Sometimes now I see my father
up in Heaven, wandering around
that strange place where he gathers up
what other souls no longer want,
as all his life he gathered
unloved things.

As if on a screen I see
his big frame bend, his bony hands
reach down for a rusted pin,
a nail, a coin from some lost kingdom.
One day it will be the very thing
someone will need.

And when the tears become too much
and this damned bed might be a field,
I sit up wondering how the hell
the world can always find more fools
to lose things and be lost themselves
and carry on.

Then something in my heart gives in,
and I know, as if I’d always known
deep down, that all that trash, that old
Christmas wrapping, those balls of string,
the belts, belt buckles, the left-hand gloves,
the dozens of pairs of worn-out shoes
and toeless socks, the blown light bulbs,
the coils of wire and threadbare screws,
the broken clocks, the plastic bags

folded neatly, the leaking pens
and dried-up markers, the ink-stained rags
and blotting paper, the bashed-in tins
of washers, plasters, needles and lint
were never his at all, were meant
for me.


Skipping

Intense as a character in a fairytale
a small girl skips in the street
outside our house. For most of the morning
she has been there, skipping and singing to herself,
now with a friend, now with a gang of friends,
at last on her own.
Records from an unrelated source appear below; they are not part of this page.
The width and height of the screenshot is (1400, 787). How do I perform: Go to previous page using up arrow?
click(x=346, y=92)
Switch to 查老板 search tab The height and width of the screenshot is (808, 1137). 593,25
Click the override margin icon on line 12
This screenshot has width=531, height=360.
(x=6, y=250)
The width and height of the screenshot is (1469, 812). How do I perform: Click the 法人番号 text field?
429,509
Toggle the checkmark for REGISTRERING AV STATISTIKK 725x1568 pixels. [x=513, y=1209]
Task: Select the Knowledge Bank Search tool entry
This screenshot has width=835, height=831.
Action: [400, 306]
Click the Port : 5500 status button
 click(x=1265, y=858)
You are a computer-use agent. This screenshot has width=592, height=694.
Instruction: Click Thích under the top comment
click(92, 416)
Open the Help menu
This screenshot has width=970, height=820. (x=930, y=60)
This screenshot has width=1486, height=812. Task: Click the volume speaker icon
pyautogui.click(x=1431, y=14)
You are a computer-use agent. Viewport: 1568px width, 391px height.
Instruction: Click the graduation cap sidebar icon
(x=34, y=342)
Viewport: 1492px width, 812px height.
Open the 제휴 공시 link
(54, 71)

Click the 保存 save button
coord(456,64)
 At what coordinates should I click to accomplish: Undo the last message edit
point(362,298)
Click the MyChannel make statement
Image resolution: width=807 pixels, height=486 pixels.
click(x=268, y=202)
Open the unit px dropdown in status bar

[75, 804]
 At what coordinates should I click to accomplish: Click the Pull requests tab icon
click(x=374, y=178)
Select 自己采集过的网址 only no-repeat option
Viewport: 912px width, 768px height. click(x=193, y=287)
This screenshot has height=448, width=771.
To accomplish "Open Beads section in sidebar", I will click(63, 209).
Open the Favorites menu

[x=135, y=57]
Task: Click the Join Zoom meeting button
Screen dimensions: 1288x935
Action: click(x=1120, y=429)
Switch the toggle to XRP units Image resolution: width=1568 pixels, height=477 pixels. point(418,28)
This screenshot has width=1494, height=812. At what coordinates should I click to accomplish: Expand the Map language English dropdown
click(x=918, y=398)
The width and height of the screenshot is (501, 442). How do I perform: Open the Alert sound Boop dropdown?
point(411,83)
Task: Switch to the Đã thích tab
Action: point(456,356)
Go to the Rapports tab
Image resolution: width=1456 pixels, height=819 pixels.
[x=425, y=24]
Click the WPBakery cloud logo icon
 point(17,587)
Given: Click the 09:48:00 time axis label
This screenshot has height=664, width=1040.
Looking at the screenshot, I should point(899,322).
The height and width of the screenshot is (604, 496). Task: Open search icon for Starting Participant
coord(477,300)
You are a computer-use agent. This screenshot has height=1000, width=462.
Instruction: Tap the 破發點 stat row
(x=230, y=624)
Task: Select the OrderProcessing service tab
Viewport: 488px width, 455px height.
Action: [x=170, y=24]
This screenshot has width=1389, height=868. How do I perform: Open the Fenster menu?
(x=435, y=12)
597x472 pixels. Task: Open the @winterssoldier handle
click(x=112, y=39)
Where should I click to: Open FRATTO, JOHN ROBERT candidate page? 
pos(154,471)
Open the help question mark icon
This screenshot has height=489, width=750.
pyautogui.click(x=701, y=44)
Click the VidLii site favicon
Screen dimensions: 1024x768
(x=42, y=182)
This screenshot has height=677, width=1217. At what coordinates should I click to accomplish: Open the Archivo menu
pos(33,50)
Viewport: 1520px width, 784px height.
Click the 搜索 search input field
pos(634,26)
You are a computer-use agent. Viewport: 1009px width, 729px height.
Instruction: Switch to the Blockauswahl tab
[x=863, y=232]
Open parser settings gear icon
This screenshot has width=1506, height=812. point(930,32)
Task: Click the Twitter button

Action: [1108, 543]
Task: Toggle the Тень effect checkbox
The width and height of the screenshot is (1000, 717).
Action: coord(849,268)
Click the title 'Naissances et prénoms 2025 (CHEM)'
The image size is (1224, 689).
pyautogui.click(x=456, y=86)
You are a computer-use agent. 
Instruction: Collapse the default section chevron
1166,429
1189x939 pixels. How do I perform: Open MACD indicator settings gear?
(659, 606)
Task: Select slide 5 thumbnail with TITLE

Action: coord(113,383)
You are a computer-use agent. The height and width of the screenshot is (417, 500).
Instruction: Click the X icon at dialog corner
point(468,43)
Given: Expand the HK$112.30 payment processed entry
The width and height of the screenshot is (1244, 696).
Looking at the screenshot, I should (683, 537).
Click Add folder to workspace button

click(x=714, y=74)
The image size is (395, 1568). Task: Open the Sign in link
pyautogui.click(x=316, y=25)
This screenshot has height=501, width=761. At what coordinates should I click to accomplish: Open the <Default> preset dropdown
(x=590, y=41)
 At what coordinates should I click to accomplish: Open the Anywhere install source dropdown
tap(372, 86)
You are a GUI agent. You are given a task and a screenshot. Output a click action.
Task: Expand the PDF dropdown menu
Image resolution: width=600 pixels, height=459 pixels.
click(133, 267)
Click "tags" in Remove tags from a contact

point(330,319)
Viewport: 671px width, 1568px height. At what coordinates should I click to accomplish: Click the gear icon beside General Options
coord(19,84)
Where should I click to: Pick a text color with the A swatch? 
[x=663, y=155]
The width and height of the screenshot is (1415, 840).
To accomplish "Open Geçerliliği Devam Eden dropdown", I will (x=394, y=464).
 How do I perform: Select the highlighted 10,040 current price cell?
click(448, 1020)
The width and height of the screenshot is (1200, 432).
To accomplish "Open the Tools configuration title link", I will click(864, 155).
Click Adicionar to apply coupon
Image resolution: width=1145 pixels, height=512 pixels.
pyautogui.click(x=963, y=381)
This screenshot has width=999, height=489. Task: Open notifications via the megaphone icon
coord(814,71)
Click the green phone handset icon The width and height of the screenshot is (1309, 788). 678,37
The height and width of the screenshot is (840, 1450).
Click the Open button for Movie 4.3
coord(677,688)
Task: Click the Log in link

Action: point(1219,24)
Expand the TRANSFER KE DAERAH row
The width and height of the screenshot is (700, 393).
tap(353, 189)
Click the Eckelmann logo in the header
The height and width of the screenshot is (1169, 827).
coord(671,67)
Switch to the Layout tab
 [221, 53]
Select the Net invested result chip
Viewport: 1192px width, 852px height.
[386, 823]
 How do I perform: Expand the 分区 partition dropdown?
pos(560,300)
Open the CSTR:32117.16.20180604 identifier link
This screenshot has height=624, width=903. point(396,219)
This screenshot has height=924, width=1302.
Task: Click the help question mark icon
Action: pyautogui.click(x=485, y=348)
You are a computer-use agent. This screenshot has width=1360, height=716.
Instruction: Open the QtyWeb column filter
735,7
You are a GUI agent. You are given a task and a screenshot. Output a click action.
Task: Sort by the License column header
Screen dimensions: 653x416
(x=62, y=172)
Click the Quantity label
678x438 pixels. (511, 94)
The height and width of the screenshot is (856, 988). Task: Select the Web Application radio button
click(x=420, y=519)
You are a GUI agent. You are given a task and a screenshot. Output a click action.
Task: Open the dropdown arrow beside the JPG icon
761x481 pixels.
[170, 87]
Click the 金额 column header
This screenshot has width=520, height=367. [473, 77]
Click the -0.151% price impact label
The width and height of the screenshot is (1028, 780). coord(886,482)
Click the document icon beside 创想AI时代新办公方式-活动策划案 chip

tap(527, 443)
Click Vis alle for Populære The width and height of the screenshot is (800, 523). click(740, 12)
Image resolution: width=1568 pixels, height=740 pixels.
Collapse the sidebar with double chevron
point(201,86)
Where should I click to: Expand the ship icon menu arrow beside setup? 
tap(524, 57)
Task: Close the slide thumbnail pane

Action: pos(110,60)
Each time the rope comes round
she lifts herself up out of her shadow
with just a flick of her toes,
and whether friends return to chant
some muddled rhyme no small girl
ever really understands or worries about,
or whether the ice-cream van
trawls by, slows down, tinkling with promise,
on she goes, skipping and leaving the world
over and over, loving
the weight of herself, the weightlessness,
the swoosh of the rope.


Tent

Maurice has lost his virginity
in a tent, or so he claims, out beyond
the new hotel with a foreign girl
who happened to be hitching through.

When the jeering has at last died down,
most of us grin, kick at the earth
or stare into the middle distance, shy
of being the first to give himself away.

That evening, like tourists on a trail
to some historic battleground, we troop
all the way out, the full mile or more
to the now famous field where the girl is

long since gone, though yes there does appear
to be a faint impression in the grass:
rectangular, for all the world like a door
and big enough for a man to pass through.